Mihun Cabai: Cita Rasa Sederhana, Hikmah yang Tak Terkira.
Dibalik sepiring mihun yang tampak sederhana — digoreng dengan bumbu cabai, sedikit minyak, dan hiasan seledri — ada pelajaran besar tentang hidup, kesyukuran, dan makna keberkahan yang sering luput dari pandangan mata.
Sepiring mihun seperti ini mungkin tak akan dipajang di restoran mewah. Ia tidak berhiaskan daging wagyu, udang jumbo, ataupun telur mata sapi yang mengkilap. Namun, bagi sebagian besar rakyat Indonesia, hidangan seperti ini adalah penopang keseharian. Ia mengenyangkan, ia menghangatkan, dan yang lebih penting: ia memanusiakan.

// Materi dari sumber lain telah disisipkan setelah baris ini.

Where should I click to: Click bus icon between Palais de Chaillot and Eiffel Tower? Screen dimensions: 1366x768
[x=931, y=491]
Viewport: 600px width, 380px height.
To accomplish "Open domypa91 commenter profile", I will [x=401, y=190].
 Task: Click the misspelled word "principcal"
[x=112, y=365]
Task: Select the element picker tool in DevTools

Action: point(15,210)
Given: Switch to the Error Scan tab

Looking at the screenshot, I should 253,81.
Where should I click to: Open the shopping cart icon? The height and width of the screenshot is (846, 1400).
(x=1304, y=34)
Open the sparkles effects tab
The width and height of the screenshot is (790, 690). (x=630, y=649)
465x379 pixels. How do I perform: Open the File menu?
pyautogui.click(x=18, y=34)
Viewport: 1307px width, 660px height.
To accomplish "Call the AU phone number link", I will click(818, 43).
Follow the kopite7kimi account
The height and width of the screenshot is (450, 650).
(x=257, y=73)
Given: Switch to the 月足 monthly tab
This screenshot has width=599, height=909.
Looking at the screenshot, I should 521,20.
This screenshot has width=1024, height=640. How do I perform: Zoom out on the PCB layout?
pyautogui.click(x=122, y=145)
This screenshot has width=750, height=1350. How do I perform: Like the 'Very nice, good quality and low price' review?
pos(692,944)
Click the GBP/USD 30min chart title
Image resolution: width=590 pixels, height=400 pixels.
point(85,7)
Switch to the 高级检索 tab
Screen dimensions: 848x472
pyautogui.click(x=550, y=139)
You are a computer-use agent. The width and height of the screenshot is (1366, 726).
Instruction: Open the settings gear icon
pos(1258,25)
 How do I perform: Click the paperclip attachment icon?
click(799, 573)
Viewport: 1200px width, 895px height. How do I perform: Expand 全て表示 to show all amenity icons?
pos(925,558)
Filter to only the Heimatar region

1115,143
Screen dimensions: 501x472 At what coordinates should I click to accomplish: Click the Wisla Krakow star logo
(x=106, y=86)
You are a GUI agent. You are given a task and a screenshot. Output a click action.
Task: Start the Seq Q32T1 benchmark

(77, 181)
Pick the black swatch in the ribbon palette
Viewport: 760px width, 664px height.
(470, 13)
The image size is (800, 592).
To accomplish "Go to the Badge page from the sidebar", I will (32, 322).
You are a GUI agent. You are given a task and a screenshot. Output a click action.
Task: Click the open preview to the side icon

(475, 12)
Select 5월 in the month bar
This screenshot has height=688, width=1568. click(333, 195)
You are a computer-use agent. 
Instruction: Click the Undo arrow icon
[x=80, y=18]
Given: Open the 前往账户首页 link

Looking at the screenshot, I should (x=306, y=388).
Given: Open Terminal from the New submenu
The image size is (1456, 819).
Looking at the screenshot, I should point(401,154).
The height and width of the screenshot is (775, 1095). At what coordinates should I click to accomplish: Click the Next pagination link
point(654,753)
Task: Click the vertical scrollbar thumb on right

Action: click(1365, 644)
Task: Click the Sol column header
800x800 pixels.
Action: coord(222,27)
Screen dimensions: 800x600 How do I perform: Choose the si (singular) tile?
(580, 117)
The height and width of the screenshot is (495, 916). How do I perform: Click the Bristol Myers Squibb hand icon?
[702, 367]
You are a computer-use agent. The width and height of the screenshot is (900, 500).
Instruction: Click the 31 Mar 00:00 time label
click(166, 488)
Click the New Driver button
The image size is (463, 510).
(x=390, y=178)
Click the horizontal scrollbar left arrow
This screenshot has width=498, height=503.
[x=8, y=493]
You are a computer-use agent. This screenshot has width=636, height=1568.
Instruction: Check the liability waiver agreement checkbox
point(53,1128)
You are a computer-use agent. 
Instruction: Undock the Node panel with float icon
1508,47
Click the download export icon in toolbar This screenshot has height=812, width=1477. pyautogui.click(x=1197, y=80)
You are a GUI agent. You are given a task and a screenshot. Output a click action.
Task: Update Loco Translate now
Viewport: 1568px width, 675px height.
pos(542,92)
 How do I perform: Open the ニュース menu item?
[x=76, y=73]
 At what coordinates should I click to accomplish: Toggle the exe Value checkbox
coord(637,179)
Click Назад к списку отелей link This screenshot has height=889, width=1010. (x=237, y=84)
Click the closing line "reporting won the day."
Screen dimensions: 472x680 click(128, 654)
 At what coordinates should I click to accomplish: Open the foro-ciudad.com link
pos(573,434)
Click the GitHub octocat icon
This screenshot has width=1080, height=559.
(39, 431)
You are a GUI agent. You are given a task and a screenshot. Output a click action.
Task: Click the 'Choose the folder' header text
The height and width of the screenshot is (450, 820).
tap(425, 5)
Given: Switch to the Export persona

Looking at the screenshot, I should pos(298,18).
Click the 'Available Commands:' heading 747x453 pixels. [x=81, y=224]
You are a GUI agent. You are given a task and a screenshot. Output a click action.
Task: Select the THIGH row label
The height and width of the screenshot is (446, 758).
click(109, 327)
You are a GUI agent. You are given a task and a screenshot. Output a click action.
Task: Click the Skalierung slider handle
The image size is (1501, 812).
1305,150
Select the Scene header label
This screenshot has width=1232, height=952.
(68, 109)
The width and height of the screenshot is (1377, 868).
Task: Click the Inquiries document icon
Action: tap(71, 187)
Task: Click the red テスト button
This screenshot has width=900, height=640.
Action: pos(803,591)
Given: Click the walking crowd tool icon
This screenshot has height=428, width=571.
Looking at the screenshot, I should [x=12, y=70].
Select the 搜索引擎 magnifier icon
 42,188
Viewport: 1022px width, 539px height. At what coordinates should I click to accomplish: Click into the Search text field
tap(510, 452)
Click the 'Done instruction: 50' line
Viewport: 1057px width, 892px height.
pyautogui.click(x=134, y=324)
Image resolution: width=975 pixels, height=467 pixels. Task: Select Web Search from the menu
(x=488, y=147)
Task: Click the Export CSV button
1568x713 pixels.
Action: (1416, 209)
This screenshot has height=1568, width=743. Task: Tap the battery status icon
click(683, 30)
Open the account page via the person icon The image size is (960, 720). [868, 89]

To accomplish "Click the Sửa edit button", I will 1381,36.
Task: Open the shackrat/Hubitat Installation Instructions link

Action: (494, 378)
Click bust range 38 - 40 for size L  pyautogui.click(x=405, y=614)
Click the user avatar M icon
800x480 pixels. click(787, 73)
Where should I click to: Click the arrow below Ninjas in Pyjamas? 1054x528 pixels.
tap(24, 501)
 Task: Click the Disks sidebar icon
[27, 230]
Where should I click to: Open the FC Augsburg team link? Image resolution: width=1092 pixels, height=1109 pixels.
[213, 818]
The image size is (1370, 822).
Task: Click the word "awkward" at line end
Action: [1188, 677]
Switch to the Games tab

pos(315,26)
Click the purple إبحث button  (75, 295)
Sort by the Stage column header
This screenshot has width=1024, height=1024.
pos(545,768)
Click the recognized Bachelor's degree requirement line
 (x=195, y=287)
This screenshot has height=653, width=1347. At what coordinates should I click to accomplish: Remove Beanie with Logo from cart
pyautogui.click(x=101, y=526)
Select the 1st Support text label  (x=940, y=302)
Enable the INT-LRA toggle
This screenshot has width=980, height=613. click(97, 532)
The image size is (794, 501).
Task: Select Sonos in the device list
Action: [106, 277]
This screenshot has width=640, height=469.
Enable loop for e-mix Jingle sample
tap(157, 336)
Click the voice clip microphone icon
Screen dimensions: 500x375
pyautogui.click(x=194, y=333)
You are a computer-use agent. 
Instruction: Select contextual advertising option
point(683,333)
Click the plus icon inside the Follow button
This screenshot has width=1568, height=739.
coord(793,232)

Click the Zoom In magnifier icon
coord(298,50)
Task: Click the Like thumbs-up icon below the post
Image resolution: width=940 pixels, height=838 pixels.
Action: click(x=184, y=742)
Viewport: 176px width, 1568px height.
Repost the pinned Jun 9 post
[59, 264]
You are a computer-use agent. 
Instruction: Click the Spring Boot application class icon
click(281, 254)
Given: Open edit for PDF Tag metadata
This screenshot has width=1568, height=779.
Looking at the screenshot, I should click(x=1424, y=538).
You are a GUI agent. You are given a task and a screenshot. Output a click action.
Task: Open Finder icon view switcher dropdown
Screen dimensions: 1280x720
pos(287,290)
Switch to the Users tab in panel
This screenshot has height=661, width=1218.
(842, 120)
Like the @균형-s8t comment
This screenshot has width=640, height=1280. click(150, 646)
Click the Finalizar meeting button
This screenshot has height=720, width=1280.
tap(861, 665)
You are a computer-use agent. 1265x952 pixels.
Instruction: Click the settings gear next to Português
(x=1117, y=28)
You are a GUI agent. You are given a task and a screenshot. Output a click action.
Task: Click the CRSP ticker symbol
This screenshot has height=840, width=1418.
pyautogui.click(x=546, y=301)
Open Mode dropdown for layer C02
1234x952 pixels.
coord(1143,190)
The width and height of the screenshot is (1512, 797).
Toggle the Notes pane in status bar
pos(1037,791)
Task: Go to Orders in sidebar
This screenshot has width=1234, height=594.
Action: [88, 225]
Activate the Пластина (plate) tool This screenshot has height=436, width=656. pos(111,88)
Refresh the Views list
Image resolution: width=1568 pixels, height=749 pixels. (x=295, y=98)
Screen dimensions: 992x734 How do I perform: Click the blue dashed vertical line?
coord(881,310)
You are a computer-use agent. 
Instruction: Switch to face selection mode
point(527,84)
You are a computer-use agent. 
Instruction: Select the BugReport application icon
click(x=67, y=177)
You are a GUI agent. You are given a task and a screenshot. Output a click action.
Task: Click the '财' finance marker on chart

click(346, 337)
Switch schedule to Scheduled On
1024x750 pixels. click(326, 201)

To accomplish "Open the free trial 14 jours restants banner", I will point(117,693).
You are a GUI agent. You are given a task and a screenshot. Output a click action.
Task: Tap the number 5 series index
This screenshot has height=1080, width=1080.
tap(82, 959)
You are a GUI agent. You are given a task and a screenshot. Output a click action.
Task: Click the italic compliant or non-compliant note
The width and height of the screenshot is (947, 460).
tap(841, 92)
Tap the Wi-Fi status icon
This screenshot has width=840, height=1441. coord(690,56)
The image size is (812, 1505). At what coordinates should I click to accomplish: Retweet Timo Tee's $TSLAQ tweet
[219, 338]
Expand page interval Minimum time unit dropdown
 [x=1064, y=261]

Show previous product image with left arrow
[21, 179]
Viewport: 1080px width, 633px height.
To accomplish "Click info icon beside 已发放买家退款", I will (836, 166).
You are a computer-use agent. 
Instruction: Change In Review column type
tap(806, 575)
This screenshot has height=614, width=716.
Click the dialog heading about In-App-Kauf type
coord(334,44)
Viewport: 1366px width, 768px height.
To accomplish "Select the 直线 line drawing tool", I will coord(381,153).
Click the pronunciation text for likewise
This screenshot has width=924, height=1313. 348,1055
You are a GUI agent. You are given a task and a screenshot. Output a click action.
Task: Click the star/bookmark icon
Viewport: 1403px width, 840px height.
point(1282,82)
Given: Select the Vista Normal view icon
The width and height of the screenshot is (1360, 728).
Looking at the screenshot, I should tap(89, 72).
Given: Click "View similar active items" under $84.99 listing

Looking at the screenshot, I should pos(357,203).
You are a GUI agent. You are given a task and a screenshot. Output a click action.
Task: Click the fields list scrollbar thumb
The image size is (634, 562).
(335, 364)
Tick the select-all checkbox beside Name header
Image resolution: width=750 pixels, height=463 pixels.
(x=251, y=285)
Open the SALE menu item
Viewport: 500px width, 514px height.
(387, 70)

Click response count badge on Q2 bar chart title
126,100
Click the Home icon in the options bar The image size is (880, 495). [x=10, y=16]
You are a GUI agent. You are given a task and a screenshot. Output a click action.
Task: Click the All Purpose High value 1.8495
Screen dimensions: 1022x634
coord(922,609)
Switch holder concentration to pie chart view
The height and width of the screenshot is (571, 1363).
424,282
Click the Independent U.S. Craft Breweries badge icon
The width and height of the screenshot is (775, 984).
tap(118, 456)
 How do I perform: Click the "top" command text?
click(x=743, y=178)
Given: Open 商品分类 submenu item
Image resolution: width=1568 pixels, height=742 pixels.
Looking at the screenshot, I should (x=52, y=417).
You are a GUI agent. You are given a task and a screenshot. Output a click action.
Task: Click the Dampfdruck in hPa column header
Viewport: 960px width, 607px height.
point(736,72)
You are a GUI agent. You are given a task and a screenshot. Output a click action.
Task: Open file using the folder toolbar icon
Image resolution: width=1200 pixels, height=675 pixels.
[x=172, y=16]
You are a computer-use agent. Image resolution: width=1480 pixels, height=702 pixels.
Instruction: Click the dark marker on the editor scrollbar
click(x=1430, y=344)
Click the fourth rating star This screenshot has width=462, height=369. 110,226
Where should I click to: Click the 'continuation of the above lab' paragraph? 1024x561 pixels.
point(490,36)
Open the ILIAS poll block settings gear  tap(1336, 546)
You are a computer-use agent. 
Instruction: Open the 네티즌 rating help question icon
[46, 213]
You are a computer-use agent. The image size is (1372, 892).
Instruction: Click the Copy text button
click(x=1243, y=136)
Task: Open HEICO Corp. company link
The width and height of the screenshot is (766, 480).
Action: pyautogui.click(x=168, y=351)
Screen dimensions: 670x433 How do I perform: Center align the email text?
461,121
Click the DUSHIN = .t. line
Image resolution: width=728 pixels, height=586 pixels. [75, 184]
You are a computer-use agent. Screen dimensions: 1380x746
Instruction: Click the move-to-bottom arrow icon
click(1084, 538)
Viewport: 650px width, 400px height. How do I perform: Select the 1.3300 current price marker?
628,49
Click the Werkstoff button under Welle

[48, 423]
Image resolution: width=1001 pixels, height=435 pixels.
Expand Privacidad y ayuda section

Nikmat yang Sering Dilupakan
Allah Subhanahu wa Ta’ala berfirman:
> “Dan jika kamu menghitung nikmat Allah, niscaya kamu tidak akan mampu menghitungnya. Sesungguhnya Allah benar-benar Maha Pengampun lagi Maha Penyayang.”
(QS. An-Nahl: 18)
Berapakah harga sepiring mihun ini? Mungkin hanya beberapa ribu rupiah. Namun saat perut kosong dan tak ada makanan, maka sepiring mihun pun berubah menjadi karunia besar. Betapa banyak orang di luar sana yang tak mampu menikmati makanan sesederhana ini. Entah karena kondisi ekonomi, bencana, peperangan, atau pengungsian.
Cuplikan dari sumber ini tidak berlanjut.